The local energy utility was notified, and the automated female voice assured us that power would return shortly after 1 a.m.

In emergencies such as this, those of us without access to smartphones reach for their battery-operated radios for reassurance that this wasn't part of some worldwide calamity.  In Minnesota, that means tuning into WCCO (AM 830), the 50,000-watt blowtorch people used to tune to simply out of habit.

On this night, Steve Thomas was whining about the bad call that cost the Minnesota Timberwolves in the last seconds of a close NBA game with the Dallas Mavericks, a game which just happened to have been broadcast earlier on WCCO.
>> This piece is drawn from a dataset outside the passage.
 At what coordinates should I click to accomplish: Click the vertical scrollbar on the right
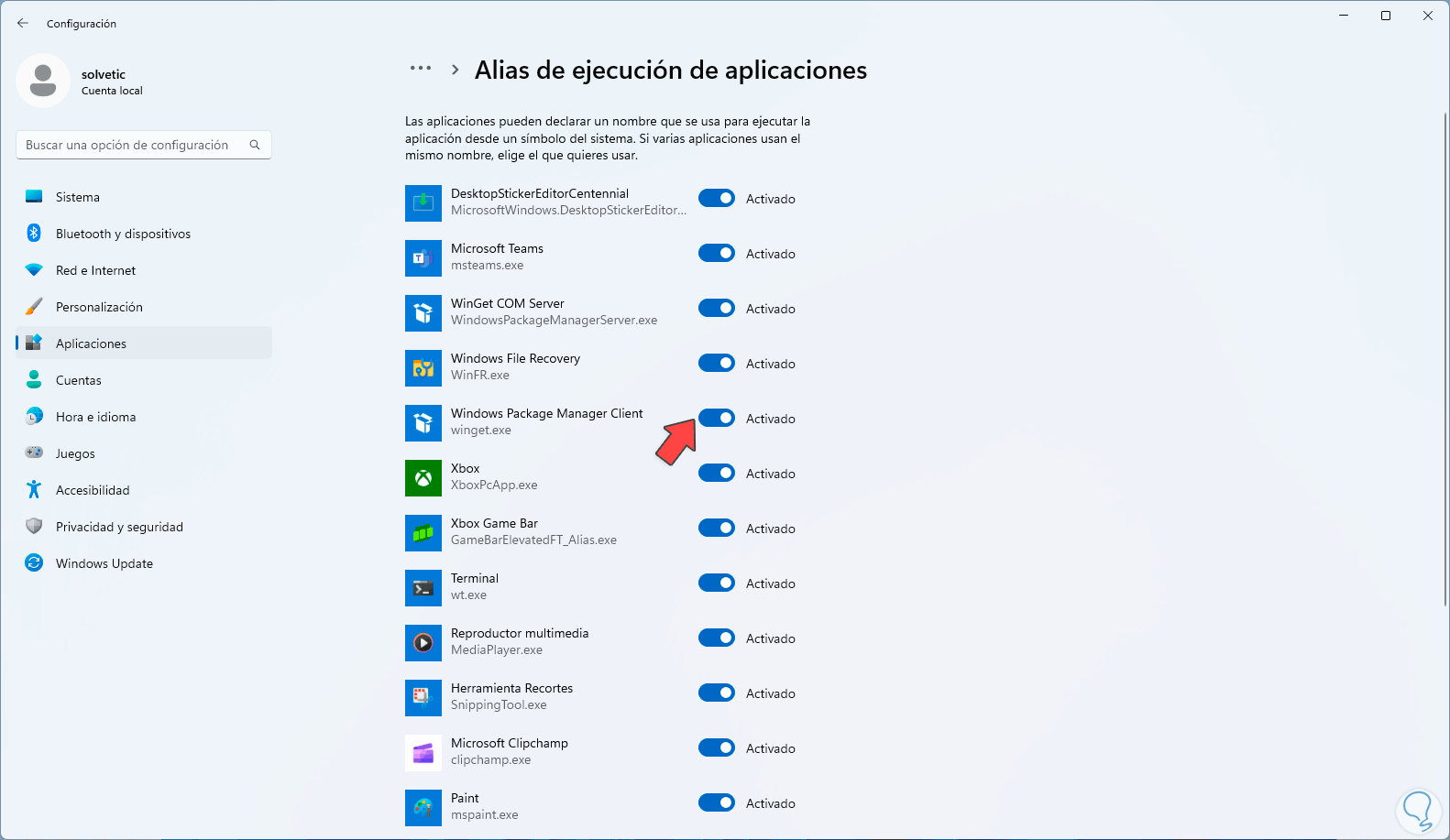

On the 11 p.m. CBS Radio News, the lead story was about a North Dakota town that had to be evacuated because of a nearby gas explosion.  On the pre-taped local news that followed, there was no mention of our local blackout.  But there was more stuff about the explosion, the firing of Vikings coach Leslie Frazier and the frigid temperatures.
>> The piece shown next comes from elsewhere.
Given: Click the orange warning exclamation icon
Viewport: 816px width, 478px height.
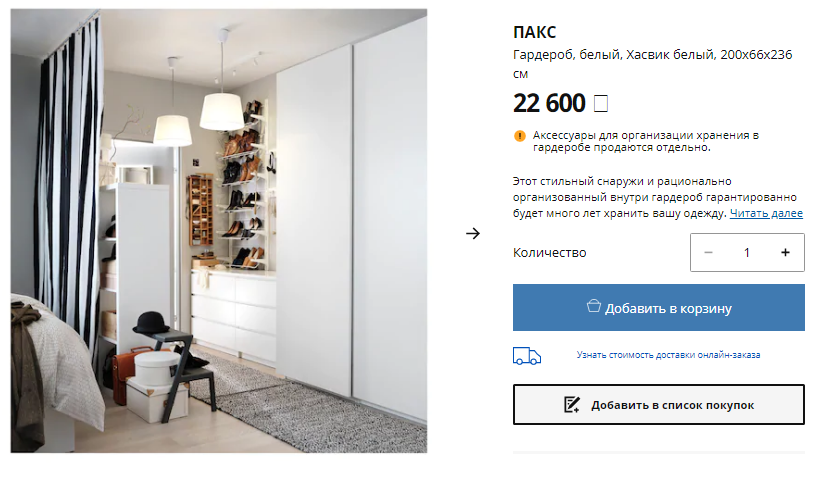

Then it was time for Al Malmberg, a longtime Twin Cities radio veteran who returned to WCCO only a couple of weeks earlier.  Malmberg had been a popular late night host for years before the station wielded the budget ax and whacked him, to be replaced with a syndicated show called "Overnight America".

Tom Mischke, who had transferred his quirky show from KSTP (AM 1500) to 'CCO's clear-channel signal, held the late night slot for a few years until his sudden departure last summer.  That paved the way for Malmberg's return, in which he now has the 11-to-2 a.m. period

On this night, which Malmberg designated for open lines, the main topic was the Vikings and their decision to fire Frazier--a topic which had already been worked over all day on other stations.  He got his share of callers for that topic, along with the well-wishers who welcomed him back on the air.
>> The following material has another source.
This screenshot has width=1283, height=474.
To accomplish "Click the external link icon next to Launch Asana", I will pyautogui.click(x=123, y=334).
There was one glitch in the proceedings when Malmberg tried to hurry off a caller before the midnight network news break, except that he was five minutes too early.

This is what late night radio used to be about before Larry King and, more recently, "Coast to Coast AM" and "Red Eye Radio" took over the AM airwaves.  The sameness of programming may be good for the station's profits, but it sure kills variety for everybody else.

After two hours of this, I prepared to go to sleep in a darkened bedroom with two blankets on, having become skeptical that the energy company's version of Siri was right about the power coming back on soon.  Then it did, twenty minutes later than "she" predicted.  After resetting some clocks, the vigil was over.  The blankets are still needed, but the heat will be back up to speed by morning.

There are a couple of lessons to take from this black evening:  With all the technology in the world, radio is still there when you need it.  Also, never doubt a computerized female voice from the energy company.

UPDATE:  In a recorded phone message I got from the power company two weeks later, they said that two thousand customers were affected by the lights going out that night.  The problem was a mechanical malfunction at the plant.  So it wasn't Homer Simpson goofing off again?